American Ninja Warrior

One of the interesting things about American Ninja Warrior is that it’s so darn… positive. No, really. Where else do you see so much fun, enthusiasm, and grit but no politics, complaining, or obnoxious egos. Actually, I guess it’s nothing at all like congress, but imagine if it was…

Everyone would spend most of their time back at home training diligently to get better.

Members would have to pay their own way to the meetings. As soon as the session was finished, they’d go back home to work their day job.

Career advancement and longevity would be determined objectively and strictly by job performance. No exceptions.

Lobbyists could only cheer from the bleachers while having absolutely no impact on the results.

All of the other Representatives would stand on the sidelines cheering for the one at the podium to succeed.

In the event of a deadlock, the two disagreeing members would have to race through an obstacle course 30 feet above the Capitol Rotunda floor.

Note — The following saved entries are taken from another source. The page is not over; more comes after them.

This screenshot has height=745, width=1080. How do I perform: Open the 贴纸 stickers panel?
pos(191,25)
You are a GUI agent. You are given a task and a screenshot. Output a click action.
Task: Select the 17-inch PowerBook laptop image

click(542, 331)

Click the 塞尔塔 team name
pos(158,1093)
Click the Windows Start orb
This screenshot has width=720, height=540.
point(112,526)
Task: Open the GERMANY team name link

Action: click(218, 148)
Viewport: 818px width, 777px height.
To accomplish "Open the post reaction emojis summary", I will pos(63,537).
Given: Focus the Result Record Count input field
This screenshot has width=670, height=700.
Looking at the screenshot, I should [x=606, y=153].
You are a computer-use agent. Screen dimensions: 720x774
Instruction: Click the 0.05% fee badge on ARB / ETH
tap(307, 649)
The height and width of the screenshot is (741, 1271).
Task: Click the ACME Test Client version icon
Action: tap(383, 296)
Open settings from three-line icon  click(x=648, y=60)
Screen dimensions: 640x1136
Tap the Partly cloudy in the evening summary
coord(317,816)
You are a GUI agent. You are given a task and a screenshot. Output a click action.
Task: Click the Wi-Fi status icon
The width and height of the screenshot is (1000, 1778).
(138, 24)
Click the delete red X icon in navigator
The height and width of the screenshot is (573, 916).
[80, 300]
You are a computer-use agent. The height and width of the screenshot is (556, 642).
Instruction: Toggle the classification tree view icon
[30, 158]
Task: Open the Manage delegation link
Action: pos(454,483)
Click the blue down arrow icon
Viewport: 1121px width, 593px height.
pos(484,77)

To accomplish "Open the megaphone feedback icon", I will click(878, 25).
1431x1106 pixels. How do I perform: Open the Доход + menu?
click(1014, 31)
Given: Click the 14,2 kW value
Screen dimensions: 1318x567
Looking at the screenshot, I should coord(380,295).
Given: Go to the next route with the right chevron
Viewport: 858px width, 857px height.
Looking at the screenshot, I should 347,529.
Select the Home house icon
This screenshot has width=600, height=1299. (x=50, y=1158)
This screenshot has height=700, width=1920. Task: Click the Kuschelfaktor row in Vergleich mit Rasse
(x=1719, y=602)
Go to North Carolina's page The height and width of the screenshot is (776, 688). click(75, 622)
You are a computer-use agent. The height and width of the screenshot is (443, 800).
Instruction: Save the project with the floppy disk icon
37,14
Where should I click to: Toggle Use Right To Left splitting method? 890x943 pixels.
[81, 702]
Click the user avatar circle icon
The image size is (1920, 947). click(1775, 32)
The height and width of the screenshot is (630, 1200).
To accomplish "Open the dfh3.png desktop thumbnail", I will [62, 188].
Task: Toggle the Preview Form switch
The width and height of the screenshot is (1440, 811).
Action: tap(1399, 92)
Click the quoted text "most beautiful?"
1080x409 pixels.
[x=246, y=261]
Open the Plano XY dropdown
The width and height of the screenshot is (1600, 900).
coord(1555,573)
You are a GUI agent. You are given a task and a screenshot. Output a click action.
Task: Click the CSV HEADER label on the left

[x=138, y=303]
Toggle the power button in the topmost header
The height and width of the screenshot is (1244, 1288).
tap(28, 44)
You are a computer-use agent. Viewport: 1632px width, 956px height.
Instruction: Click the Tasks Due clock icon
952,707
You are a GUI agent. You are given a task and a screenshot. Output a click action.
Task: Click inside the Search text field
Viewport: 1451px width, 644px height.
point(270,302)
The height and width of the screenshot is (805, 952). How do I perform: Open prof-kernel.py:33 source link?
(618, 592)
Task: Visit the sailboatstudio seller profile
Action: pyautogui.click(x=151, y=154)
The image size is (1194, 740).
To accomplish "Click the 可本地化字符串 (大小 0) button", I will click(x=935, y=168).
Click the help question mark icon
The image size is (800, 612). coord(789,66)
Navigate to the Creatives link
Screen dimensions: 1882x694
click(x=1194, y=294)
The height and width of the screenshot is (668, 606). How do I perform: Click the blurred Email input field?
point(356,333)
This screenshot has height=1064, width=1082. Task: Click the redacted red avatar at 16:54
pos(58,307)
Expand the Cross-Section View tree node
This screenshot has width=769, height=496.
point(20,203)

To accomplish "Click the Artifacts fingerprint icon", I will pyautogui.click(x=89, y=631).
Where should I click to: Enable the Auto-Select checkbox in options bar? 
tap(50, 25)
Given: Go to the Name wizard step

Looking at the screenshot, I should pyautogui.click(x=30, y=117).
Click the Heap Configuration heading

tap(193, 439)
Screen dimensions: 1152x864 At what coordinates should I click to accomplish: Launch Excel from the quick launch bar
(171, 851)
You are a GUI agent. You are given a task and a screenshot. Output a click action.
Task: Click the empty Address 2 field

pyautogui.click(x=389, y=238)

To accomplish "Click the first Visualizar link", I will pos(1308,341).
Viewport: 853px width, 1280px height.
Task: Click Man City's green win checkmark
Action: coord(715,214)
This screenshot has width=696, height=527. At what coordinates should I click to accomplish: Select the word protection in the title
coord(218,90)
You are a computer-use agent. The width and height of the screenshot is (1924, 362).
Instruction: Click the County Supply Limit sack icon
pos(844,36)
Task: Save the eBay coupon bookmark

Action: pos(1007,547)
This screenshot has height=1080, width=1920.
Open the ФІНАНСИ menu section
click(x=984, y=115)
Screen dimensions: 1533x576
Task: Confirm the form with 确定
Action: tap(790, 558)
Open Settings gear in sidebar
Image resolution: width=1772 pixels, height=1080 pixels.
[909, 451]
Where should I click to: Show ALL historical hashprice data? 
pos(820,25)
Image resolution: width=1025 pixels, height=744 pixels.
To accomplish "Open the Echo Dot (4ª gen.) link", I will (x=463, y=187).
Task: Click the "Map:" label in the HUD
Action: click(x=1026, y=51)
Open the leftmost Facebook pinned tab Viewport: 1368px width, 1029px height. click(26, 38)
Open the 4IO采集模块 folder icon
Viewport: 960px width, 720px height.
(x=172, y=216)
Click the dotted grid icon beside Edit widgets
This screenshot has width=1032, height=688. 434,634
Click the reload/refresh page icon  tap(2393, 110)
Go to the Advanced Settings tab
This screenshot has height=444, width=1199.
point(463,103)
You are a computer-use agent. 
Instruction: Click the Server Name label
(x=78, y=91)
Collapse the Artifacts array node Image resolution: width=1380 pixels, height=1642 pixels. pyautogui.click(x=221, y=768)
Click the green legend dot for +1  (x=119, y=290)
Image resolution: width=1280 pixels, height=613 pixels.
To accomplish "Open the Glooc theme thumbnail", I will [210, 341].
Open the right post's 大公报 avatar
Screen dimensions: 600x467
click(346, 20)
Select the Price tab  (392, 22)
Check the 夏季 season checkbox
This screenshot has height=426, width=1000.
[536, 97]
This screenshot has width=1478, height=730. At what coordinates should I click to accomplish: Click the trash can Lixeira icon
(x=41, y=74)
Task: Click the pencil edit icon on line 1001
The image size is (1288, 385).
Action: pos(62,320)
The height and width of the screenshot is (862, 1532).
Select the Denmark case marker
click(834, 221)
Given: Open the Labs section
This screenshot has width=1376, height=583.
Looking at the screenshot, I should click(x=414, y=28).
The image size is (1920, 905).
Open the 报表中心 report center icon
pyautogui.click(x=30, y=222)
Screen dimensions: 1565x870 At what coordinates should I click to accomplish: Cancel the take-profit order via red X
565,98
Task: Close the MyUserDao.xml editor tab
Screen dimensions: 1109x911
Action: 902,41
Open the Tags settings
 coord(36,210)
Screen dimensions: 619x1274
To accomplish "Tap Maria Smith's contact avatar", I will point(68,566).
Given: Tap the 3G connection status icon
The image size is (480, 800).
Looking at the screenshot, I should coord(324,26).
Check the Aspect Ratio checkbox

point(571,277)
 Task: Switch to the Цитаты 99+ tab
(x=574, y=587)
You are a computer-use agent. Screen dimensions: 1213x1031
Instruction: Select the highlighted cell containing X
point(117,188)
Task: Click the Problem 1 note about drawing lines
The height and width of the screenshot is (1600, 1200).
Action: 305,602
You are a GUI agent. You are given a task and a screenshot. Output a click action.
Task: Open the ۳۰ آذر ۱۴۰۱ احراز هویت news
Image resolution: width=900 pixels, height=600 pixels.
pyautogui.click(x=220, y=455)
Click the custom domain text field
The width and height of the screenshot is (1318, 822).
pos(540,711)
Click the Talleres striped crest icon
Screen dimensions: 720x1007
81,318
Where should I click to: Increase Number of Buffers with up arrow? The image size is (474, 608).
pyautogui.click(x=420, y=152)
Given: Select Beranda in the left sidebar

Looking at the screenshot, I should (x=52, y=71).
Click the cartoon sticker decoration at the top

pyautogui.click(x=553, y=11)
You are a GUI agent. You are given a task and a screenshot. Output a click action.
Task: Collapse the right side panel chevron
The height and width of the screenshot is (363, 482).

When the going gets tough, Representatives would remove their shirts. Hey, I didn’t say this would be easy for the rest of us.

Of course, we’d have to find two ebullient commentators to do play by play. I’m thinking Tara Lipinksi and Johnny Weir.

And the best part? When they screw up, they fall 20 feet into a pool of water. On national television. The ad revenues alone would wipe out the national debt.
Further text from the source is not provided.